“So what do you need, Chris?” She put her hand on my wrist. It felt weird, like when the blood pressure cuff tightens at the doctor’s office, even though she was only touching me with her fingertips.
“I need Amanda.” I had to catch my breath to choke the words out. “She’s my best . . . person. I’d give up”—I gestured to my body, my swan body—“all of this for her. Can I do that? Can you do that?”
“Do what?” Kendra removed her hand from my wrist, and the weird, throbbing, intriguing feeling stopped. “Give up what?” she asked.
“This. Being tall. Being a starter. I don’t care about any of it. It doesn’t matter.”
“How could you give it up?” Kendra looked confused. “Your height is your height. You can’t change it.”

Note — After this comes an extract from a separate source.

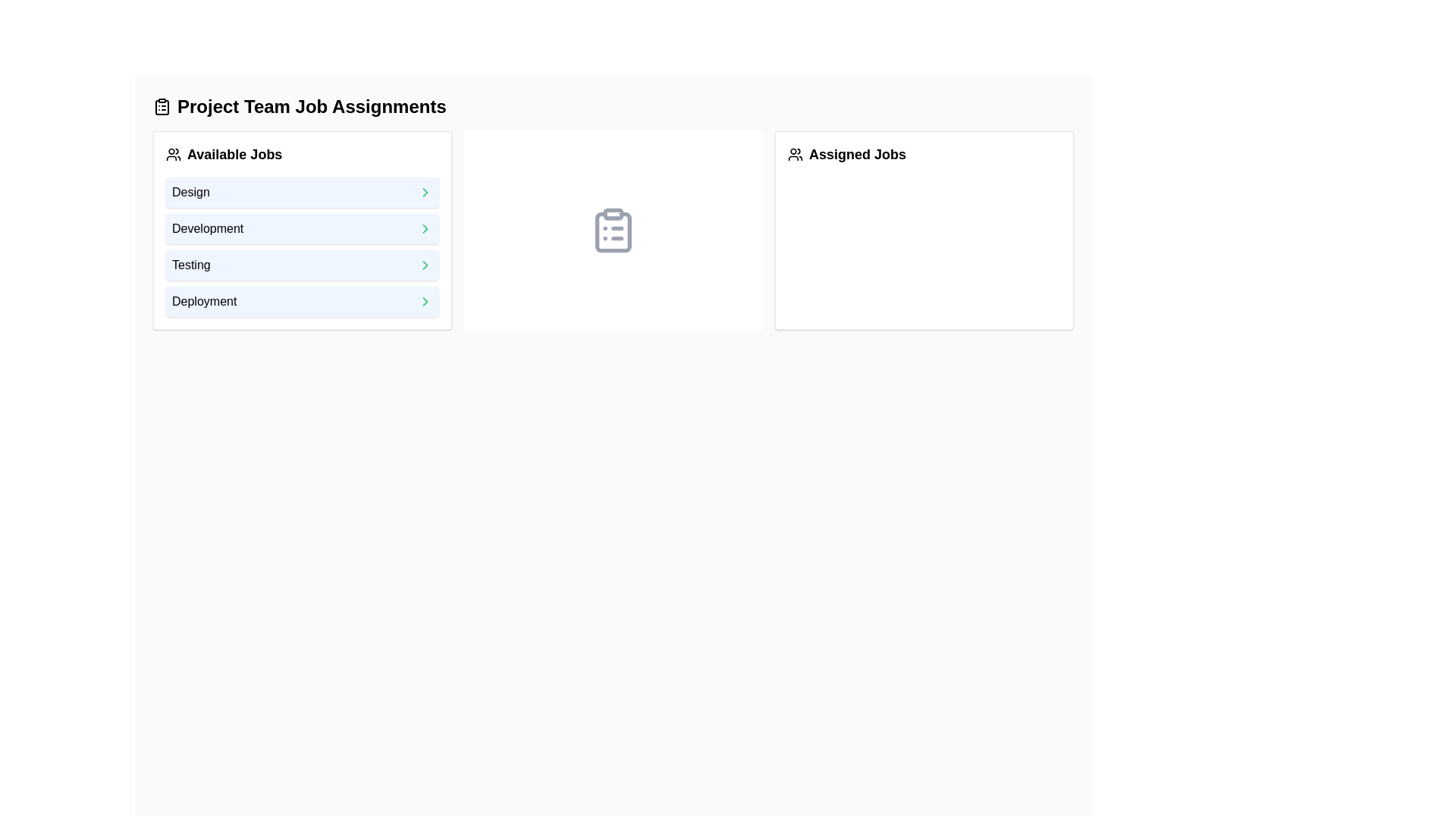  I want to click on the clipboard icon with a checkmark and list items, which is located in the middle card of a row of three cards, so click(613, 231).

A wind swept by, whipping up dirt and leaves and pebbles. I remembered once Mom took me to this play, a musical called Damn Yankees. She thought I’d like it because it was about sports. I sort of did. It was about this old guy who sold his soul to the devil so he could be young and athletic and lead his favorite team to victory.

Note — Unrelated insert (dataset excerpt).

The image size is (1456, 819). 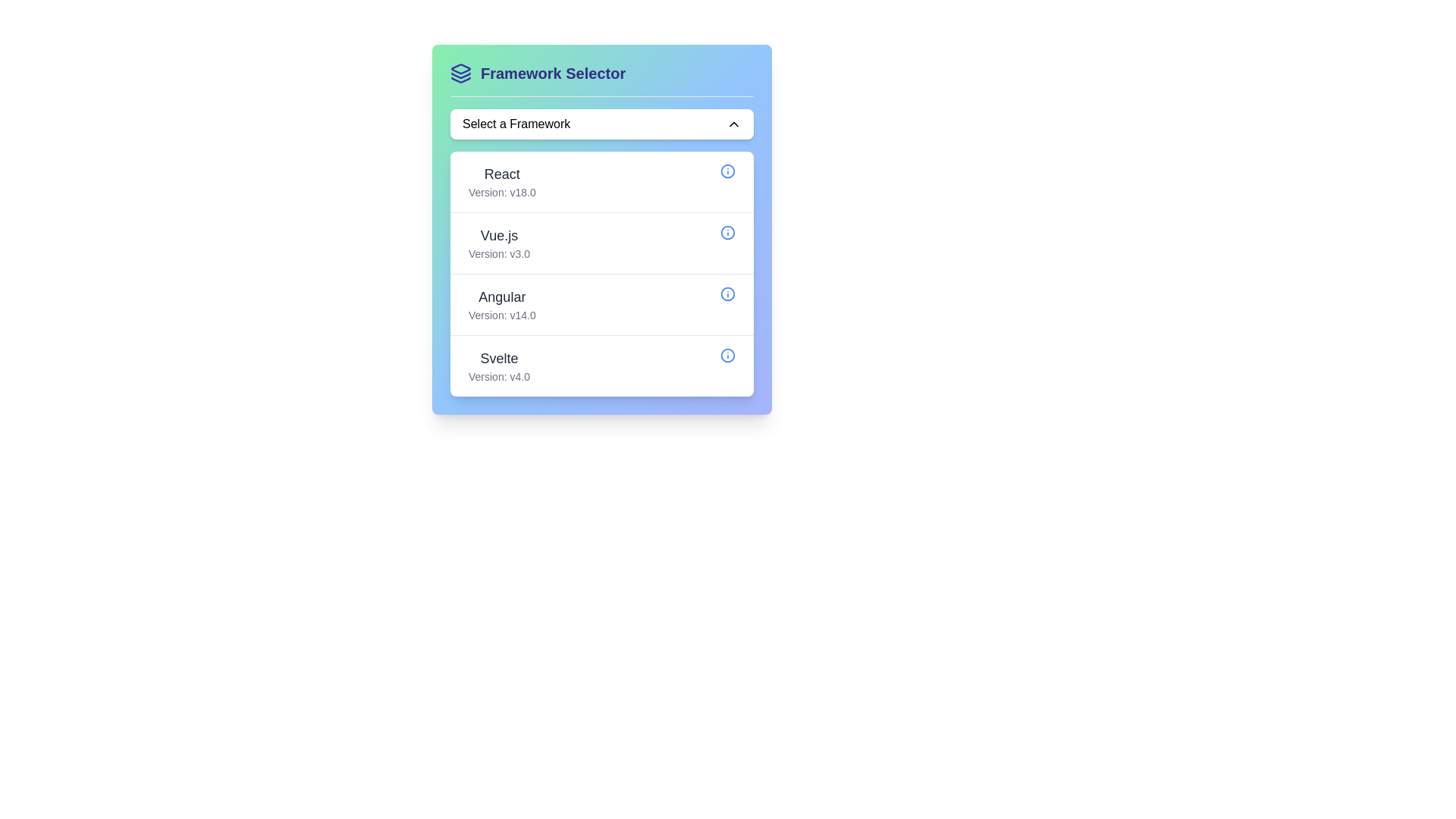 I want to click on the static text label that reads 'Version: v3.0', which is located below the 'Vue.js' label in the framework selector list, so click(x=499, y=253).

Was that what I’d done? Was Kendra the devil? Had I sold my soul to be a few inches taller, to make a team, to be a hero?
I said, “Can’t you put me back the way I was before?”

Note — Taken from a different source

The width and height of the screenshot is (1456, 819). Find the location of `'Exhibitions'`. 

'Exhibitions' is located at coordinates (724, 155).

She said, “I don’t understand what you mean. How could I do that?”
No, she wasn’t the devil, but she was a witch. And no one ever said witches were nice or that they did anyone favors.
She put her hand on my wrist again, and again, I felt weird. I wanted to flinch away, but I didn’t, couldn’t. Instead, I said, “What do I do?”
She said, “Figure out what you really want from Amanda. Then figure out how to get it.”
“Oh, okay. That’s easy.”
“After all these years, it should be.” She took her hand off my arm.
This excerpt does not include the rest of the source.